> **What to produce**
Each of the following records is to be printed verbatim.

---+---

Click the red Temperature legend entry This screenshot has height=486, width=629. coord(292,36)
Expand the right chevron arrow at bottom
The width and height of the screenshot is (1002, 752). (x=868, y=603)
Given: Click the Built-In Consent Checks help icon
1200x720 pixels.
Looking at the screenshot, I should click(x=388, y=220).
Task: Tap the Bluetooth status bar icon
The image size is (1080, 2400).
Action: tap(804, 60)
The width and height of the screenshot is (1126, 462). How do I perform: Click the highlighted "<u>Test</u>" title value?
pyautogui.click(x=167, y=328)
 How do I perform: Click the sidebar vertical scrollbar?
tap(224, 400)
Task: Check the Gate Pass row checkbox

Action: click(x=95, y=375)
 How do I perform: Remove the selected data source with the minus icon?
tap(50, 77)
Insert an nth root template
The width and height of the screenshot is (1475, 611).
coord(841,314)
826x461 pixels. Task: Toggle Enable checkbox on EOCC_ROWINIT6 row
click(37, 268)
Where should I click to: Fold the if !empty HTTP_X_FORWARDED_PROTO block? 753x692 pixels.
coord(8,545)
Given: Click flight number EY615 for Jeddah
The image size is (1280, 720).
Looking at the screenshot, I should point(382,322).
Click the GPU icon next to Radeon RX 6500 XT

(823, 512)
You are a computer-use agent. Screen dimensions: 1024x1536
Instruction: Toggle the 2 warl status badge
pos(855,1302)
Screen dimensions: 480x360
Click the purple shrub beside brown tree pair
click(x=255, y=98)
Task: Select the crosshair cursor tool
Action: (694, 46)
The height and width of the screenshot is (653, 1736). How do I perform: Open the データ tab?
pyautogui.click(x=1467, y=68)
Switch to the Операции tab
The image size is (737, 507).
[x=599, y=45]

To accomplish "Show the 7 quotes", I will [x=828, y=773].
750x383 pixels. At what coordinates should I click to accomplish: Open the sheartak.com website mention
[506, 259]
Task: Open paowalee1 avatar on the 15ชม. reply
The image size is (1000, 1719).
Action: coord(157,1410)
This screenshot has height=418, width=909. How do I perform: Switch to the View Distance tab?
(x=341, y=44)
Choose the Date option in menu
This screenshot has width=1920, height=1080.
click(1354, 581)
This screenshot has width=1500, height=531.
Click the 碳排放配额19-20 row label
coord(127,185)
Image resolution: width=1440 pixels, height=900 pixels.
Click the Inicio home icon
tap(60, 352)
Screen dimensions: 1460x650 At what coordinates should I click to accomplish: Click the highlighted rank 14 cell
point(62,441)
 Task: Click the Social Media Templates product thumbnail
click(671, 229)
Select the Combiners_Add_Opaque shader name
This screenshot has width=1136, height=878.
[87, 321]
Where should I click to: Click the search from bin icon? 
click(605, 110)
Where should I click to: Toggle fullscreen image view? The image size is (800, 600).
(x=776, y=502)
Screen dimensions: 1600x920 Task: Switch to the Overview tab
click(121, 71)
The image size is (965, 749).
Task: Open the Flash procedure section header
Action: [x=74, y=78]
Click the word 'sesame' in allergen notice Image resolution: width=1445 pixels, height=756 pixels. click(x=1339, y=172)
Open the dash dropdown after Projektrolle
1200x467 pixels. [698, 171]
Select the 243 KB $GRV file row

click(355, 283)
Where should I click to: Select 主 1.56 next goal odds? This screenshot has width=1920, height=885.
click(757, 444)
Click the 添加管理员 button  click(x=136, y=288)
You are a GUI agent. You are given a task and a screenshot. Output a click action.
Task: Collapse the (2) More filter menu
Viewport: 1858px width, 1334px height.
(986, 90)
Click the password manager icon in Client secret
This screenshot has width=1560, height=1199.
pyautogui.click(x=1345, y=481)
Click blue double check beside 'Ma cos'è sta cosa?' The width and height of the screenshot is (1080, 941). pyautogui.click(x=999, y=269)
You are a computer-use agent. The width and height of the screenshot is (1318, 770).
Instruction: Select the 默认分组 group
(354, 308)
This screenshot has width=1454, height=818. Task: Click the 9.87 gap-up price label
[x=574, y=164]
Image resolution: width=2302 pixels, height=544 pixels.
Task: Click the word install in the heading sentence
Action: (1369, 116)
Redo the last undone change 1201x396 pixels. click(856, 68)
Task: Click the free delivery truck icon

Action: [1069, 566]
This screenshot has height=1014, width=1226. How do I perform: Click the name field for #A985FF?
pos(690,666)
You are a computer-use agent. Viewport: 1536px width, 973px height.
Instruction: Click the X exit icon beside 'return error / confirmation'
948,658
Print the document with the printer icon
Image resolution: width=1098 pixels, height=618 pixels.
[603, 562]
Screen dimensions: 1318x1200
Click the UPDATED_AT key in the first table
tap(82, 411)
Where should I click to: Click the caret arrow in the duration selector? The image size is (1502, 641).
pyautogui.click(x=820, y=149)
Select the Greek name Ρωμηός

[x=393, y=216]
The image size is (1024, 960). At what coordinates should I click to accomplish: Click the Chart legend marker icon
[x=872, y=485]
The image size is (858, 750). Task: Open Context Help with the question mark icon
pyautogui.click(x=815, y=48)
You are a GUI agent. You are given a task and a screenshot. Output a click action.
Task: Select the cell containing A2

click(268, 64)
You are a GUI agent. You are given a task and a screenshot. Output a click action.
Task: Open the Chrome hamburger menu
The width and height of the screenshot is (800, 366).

---+---

> **Expected answer**
Click the red Temperature legend entry This screenshot has height=486, width=629. coord(292,36)
Expand the right chevron arrow at bottom
The width and height of the screenshot is (1002, 752). (x=868, y=603)
Given: Click the Built-In Consent Checks help icon
1200x720 pixels.
Looking at the screenshot, I should click(x=388, y=220).
Task: Tap the Bluetooth status bar icon
The image size is (1080, 2400).
Action: tap(804, 60)
The width and height of the screenshot is (1126, 462). How do I perform: Click the highlighted "<u>Test</u>" title value?
pyautogui.click(x=167, y=328)
 How do I perform: Click the sidebar vertical scrollbar?
tap(224, 400)
Task: Check the Gate Pass row checkbox

Action: click(x=95, y=375)
 How do I perform: Remove the selected data source with the minus icon?
tap(50, 77)
Insert an nth root template
The width and height of the screenshot is (1475, 611).
coord(841,314)
826x461 pixels. Task: Toggle Enable checkbox on EOCC_ROWINIT6 row
click(37, 268)
Where should I click to: Fold the if !empty HTTP_X_FORWARDED_PROTO block? 753x692 pixels.
coord(8,545)
Given: Click flight number EY615 for Jeddah
The image size is (1280, 720).
Looking at the screenshot, I should point(382,322).
Click the GPU icon next to Radeon RX 6500 XT

(823, 512)
You are a computer-use agent. Screen dimensions: 1024x1536
Instruction: Toggle the 2 warl status badge
pos(855,1302)
Screen dimensions: 480x360
Click the purple shrub beside brown tree pair
click(x=255, y=98)
Task: Select the crosshair cursor tool
Action: (694, 46)
The height and width of the screenshot is (653, 1736). How do I perform: Open the データ tab?
pyautogui.click(x=1467, y=68)
Switch to the Операции tab
The image size is (737, 507).
[x=599, y=45]

To accomplish "Show the 7 quotes", I will [x=828, y=773].
750x383 pixels. At what coordinates should I click to accomplish: Open the sheartak.com website mention
[506, 259]
Task: Open paowalee1 avatar on the 15ชม. reply
The image size is (1000, 1719).
Action: coord(157,1410)
This screenshot has height=418, width=909. How do I perform: Switch to the View Distance tab?
(x=341, y=44)
Choose the Date option in menu
This screenshot has width=1920, height=1080.
click(1354, 581)
This screenshot has width=1500, height=531.
Click the 碳排放配额19-20 row label
coord(127,185)
Image resolution: width=1440 pixels, height=900 pixels.
Click the Inicio home icon
tap(60, 352)
Screen dimensions: 1460x650 At what coordinates should I click to accomplish: Click the highlighted rank 14 cell
point(62,441)
 Task: Click the Social Media Templates product thumbnail
click(671, 229)
Select the Combiners_Add_Opaque shader name
This screenshot has width=1136, height=878.
[87, 321]
Where should I click to: Click the search from bin icon? 
click(605, 110)
Where should I click to: Toggle fullscreen image view? The image size is (800, 600).
(x=776, y=502)
Screen dimensions: 1600x920 Task: Switch to the Overview tab
click(121, 71)
The image size is (965, 749).
Task: Open the Flash procedure section header
Action: [x=74, y=78]
Click the word 'sesame' in allergen notice Image resolution: width=1445 pixels, height=756 pixels. click(x=1339, y=172)
Open the dash dropdown after Projektrolle
1200x467 pixels. [698, 171]
Select the 243 KB $GRV file row

click(355, 283)
Where should I click to: Select 主 1.56 next goal odds? This screenshot has width=1920, height=885.
click(757, 444)
Click the 添加管理员 button  click(x=136, y=288)
You are a GUI agent. You are given a task and a screenshot. Output a click action.
Task: Collapse the (2) More filter menu
Viewport: 1858px width, 1334px height.
(986, 90)
Click the password manager icon in Client secret
This screenshot has width=1560, height=1199.
pyautogui.click(x=1345, y=481)
Click blue double check beside 'Ma cos'è sta cosa?' The width and height of the screenshot is (1080, 941). pyautogui.click(x=999, y=269)
You are a computer-use agent. The width and height of the screenshot is (1318, 770).
Instruction: Select the 默认分组 group
(354, 308)
This screenshot has width=1454, height=818. Task: Click the 9.87 gap-up price label
[x=574, y=164]
Image resolution: width=2302 pixels, height=544 pixels.
Task: Click the word install in the heading sentence
Action: (1369, 116)
Redo the last undone change 1201x396 pixels. click(856, 68)
Task: Click the free delivery truck icon

Action: [1069, 566]
This screenshot has height=1014, width=1226. How do I perform: Click the name field for #A985FF?
pos(690,666)
You are a computer-use agent. Viewport: 1536px width, 973px height.
Instruction: Click the X exit icon beside 'return error / confirmation'
948,658
Print the document with the printer icon
Image resolution: width=1098 pixels, height=618 pixels.
[603, 562]
Screen dimensions: 1318x1200
Click the UPDATED_AT key in the first table
tap(82, 411)
Where should I click to: Click the caret arrow in the duration selector? The image size is (1502, 641).
pyautogui.click(x=820, y=149)
Select the Greek name Ρωμηός

[x=393, y=216]
The image size is (1024, 960). At what coordinates should I click to accomplish: Click the Chart legend marker icon
[x=872, y=485]
The image size is (858, 750). Task: Open Context Help with the question mark icon
pyautogui.click(x=815, y=48)
You are a GUI agent. You are given a task and a screenshot. Output a click action.
Task: Select the cell containing A2

click(268, 64)
You are a GUI agent. You are given a task and a screenshot. Output a click action.
Task: Open the Chrome hamburger menu
The width and height of the screenshot is (800, 366).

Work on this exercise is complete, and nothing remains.